Below is a set of records; restate each one word for word.

[Source records]
*** Block opens ***
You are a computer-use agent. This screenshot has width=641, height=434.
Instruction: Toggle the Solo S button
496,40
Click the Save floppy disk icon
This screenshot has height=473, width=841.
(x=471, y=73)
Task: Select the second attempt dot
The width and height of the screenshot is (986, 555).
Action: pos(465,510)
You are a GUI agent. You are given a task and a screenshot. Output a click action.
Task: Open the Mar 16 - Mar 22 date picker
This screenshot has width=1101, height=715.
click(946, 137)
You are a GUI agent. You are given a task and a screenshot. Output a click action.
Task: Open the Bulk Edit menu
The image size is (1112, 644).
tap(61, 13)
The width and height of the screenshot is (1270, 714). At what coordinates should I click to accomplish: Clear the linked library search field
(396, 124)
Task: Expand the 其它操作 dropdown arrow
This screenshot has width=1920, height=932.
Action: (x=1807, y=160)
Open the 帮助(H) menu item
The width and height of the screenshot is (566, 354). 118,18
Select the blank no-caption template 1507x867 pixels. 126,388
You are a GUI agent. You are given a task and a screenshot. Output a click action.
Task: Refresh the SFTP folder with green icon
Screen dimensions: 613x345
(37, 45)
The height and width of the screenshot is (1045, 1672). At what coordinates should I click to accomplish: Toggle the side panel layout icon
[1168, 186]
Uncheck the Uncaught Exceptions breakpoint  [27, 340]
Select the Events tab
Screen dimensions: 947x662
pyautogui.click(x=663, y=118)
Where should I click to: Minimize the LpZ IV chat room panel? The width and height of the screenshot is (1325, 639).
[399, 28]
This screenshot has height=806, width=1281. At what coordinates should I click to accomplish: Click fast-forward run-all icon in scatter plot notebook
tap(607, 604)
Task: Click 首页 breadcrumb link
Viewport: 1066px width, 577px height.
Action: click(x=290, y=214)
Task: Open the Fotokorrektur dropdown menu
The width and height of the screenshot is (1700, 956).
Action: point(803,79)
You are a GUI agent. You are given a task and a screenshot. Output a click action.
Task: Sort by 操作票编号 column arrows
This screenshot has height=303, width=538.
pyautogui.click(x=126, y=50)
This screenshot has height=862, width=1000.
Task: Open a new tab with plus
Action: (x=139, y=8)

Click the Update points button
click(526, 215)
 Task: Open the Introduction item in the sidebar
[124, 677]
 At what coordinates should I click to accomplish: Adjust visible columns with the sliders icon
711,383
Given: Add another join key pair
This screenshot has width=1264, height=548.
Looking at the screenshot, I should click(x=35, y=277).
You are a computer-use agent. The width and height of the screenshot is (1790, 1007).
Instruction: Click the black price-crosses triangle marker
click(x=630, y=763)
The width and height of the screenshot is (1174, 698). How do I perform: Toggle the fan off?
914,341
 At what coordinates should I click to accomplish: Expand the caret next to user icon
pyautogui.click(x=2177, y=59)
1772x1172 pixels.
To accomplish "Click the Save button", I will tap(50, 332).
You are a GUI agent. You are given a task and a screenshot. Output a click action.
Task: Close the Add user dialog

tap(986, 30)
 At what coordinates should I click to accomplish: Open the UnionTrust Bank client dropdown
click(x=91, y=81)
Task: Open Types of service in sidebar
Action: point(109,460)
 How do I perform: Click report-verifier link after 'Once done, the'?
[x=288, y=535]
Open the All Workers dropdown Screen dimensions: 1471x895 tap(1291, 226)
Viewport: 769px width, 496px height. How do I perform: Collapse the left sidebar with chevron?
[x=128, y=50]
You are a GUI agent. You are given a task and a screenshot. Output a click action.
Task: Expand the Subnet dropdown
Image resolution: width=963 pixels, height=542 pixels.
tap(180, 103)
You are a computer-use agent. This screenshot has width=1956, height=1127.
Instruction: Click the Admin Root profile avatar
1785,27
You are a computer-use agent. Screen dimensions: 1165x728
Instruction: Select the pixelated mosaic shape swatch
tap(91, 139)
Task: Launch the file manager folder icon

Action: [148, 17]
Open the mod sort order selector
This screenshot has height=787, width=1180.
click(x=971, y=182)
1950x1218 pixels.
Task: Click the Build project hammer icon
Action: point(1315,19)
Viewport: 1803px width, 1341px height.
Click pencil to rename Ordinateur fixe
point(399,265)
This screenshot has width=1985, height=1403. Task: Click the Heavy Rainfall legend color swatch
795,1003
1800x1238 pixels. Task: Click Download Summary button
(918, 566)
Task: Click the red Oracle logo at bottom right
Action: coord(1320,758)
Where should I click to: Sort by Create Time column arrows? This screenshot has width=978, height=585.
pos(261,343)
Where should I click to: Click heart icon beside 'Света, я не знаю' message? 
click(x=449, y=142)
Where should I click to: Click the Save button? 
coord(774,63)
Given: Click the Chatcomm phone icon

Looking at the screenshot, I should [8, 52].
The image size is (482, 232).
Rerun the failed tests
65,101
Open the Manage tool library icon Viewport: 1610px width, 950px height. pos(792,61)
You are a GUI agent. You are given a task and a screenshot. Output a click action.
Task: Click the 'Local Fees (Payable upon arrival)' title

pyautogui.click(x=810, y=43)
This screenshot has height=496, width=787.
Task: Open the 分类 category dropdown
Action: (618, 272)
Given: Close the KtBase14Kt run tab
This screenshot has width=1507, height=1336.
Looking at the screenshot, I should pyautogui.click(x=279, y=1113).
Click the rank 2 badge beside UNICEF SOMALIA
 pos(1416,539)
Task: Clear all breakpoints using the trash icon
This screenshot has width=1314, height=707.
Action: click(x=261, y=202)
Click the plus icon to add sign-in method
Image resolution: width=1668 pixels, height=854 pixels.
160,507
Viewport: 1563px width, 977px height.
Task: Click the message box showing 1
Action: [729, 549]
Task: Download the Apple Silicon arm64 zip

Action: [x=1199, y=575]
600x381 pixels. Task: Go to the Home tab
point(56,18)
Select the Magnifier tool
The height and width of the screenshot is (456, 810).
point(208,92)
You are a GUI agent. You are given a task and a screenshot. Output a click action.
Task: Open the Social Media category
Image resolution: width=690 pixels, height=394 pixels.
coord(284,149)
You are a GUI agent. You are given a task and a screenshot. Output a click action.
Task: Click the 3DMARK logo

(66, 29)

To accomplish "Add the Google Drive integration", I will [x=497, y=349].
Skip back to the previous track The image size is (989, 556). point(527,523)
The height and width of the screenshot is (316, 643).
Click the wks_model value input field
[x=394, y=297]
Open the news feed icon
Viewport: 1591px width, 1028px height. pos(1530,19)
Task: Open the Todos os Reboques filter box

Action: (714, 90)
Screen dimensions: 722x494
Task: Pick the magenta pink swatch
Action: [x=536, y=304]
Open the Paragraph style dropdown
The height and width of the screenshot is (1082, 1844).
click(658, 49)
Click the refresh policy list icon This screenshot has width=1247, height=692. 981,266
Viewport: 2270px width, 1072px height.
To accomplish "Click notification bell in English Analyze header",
*** Block closes ***
__Task answer__.
You are a computer-use agent. This screenshot has width=641, height=434.
Instruction: Toggle the Solo S button
496,40
Click the Save floppy disk icon
This screenshot has height=473, width=841.
(x=471, y=73)
Task: Select the second attempt dot
The width and height of the screenshot is (986, 555).
Action: pos(465,510)
You are a GUI agent. You are given a task and a screenshot. Output a click action.
Task: Open the Mar 16 - Mar 22 date picker
This screenshot has width=1101, height=715.
click(946, 137)
You are a GUI agent. You are given a task and a screenshot. Output a click action.
Task: Open the Bulk Edit menu
The image size is (1112, 644).
tap(61, 13)
The width and height of the screenshot is (1270, 714). At what coordinates should I click to accomplish: Clear the linked library search field
(396, 124)
Task: Expand the 其它操作 dropdown arrow
This screenshot has width=1920, height=932.
Action: (x=1807, y=160)
Open the 帮助(H) menu item
The width and height of the screenshot is (566, 354). 118,18
Select the blank no-caption template 1507x867 pixels. 126,388
You are a GUI agent. You are given a task and a screenshot. Output a click action.
Task: Refresh the SFTP folder with green icon
Screen dimensions: 613x345
(37, 45)
The height and width of the screenshot is (1045, 1672). At what coordinates should I click to accomplish: Toggle the side panel layout icon
[1168, 186]
Uncheck the Uncaught Exceptions breakpoint  [27, 340]
Select the Events tab
Screen dimensions: 947x662
pyautogui.click(x=663, y=118)
Where should I click to: Minimize the LpZ IV chat room panel? The width and height of the screenshot is (1325, 639).
[399, 28]
This screenshot has height=806, width=1281. At what coordinates should I click to accomplish: Click fast-forward run-all icon in scatter plot notebook
tap(607, 604)
Task: Click 首页 breadcrumb link
Viewport: 1066px width, 577px height.
Action: click(x=290, y=214)
Task: Open the Fotokorrektur dropdown menu
The width and height of the screenshot is (1700, 956).
Action: point(803,79)
You are a GUI agent. You are given a task and a screenshot. Output a click action.
Task: Sort by 操作票编号 column arrows
This screenshot has height=303, width=538.
pyautogui.click(x=126, y=50)
This screenshot has height=862, width=1000.
Task: Open a new tab with plus
Action: (x=139, y=8)

Click the Update points button
click(526, 215)
 Task: Open the Introduction item in the sidebar
[124, 677]
 At what coordinates should I click to accomplish: Adjust visible columns with the sliders icon
711,383
Given: Add another join key pair
This screenshot has width=1264, height=548.
Looking at the screenshot, I should click(x=35, y=277).
You are a computer-use agent. The width and height of the screenshot is (1790, 1007).
Instruction: Click the black price-crosses triangle marker
click(x=630, y=763)
The width and height of the screenshot is (1174, 698). How do I perform: Toggle the fan off?
914,341
 At what coordinates should I click to accomplish: Expand the caret next to user icon
pyautogui.click(x=2177, y=59)
1772x1172 pixels.
To accomplish "Click the Save button", I will tap(50, 332).
You are a GUI agent. You are given a task and a screenshot. Output a click action.
Task: Close the Add user dialog

tap(986, 30)
 At what coordinates should I click to accomplish: Open the UnionTrust Bank client dropdown
click(x=91, y=81)
Task: Open Types of service in sidebar
Action: point(109,460)
 How do I perform: Click report-verifier link after 'Once done, the'?
[x=288, y=535]
Open the All Workers dropdown Screen dimensions: 1471x895 tap(1291, 226)
Viewport: 769px width, 496px height. How do I perform: Collapse the left sidebar with chevron?
[x=128, y=50]
You are a GUI agent. You are given a task and a screenshot. Output a click action.
Task: Expand the Subnet dropdown
Image resolution: width=963 pixels, height=542 pixels.
tap(180, 103)
You are a computer-use agent. This screenshot has width=1956, height=1127.
Instruction: Click the Admin Root profile avatar
1785,27
You are a computer-use agent. Screen dimensions: 1165x728
Instruction: Select the pixelated mosaic shape swatch
tap(91, 139)
Task: Launch the file manager folder icon

Action: [148, 17]
Open the mod sort order selector
This screenshot has height=787, width=1180.
click(x=971, y=182)
1950x1218 pixels.
Task: Click the Build project hammer icon
Action: point(1315,19)
Viewport: 1803px width, 1341px height.
Click pencil to rename Ordinateur fixe
point(399,265)
This screenshot has width=1985, height=1403. Task: Click the Heavy Rainfall legend color swatch
795,1003
1800x1238 pixels. Task: Click Download Summary button
(918, 566)
Task: Click the red Oracle logo at bottom right
Action: coord(1320,758)
Where should I click to: Sort by Create Time column arrows? This screenshot has width=978, height=585.
pos(261,343)
Where should I click to: Click heart icon beside 'Света, я не знаю' message? 
click(x=449, y=142)
Where should I click to: Click the Save button? 
coord(774,63)
Given: Click the Chatcomm phone icon

Looking at the screenshot, I should [8, 52].
The image size is (482, 232).
Rerun the failed tests
65,101
Open the Manage tool library icon Viewport: 1610px width, 950px height. pos(792,61)
You are a GUI agent. You are given a task and a screenshot. Output a click action.
Task: Click the 'Local Fees (Payable upon arrival)' title

pyautogui.click(x=810, y=43)
This screenshot has height=496, width=787.
Task: Open the 分类 category dropdown
Action: (618, 272)
Given: Close the KtBase14Kt run tab
This screenshot has width=1507, height=1336.
Looking at the screenshot, I should pyautogui.click(x=279, y=1113).
Click the rank 2 badge beside UNICEF SOMALIA
 pos(1416,539)
Task: Clear all breakpoints using the trash icon
This screenshot has width=1314, height=707.
Action: click(x=261, y=202)
Click the plus icon to add sign-in method
Image resolution: width=1668 pixels, height=854 pixels.
160,507
Viewport: 1563px width, 977px height.
Task: Click the message box showing 1
Action: [729, 549]
Task: Download the Apple Silicon arm64 zip

Action: [x=1199, y=575]
600x381 pixels. Task: Go to the Home tab
point(56,18)
Select the Magnifier tool
The height and width of the screenshot is (456, 810).
point(208,92)
You are a GUI agent. You are given a task and a screenshot. Output a click action.
Task: Open the Social Media category
Image resolution: width=690 pixels, height=394 pixels.
coord(284,149)
You are a GUI agent. You are given a task and a screenshot. Output a click action.
Task: Click the 3DMARK logo

(66, 29)

To accomplish "Add the Google Drive integration", I will [x=497, y=349].
Skip back to the previous track The image size is (989, 556). point(527,523)
The height and width of the screenshot is (316, 643).
Click the wks_model value input field
[x=394, y=297]
Open the news feed icon
Viewport: 1591px width, 1028px height. pos(1530,19)
Task: Open the Todos os Reboques filter box

Action: (714, 90)
Screen dimensions: 722x494
Task: Pick the magenta pink swatch
Action: [x=536, y=304]
Open the Paragraph style dropdown
The height and width of the screenshot is (1082, 1844).
click(658, 49)
Click the refresh policy list icon This screenshot has width=1247, height=692. 981,266
Viewport: 2270px width, 1072px height.
To accomplish "Click notification bell in English Analyze header",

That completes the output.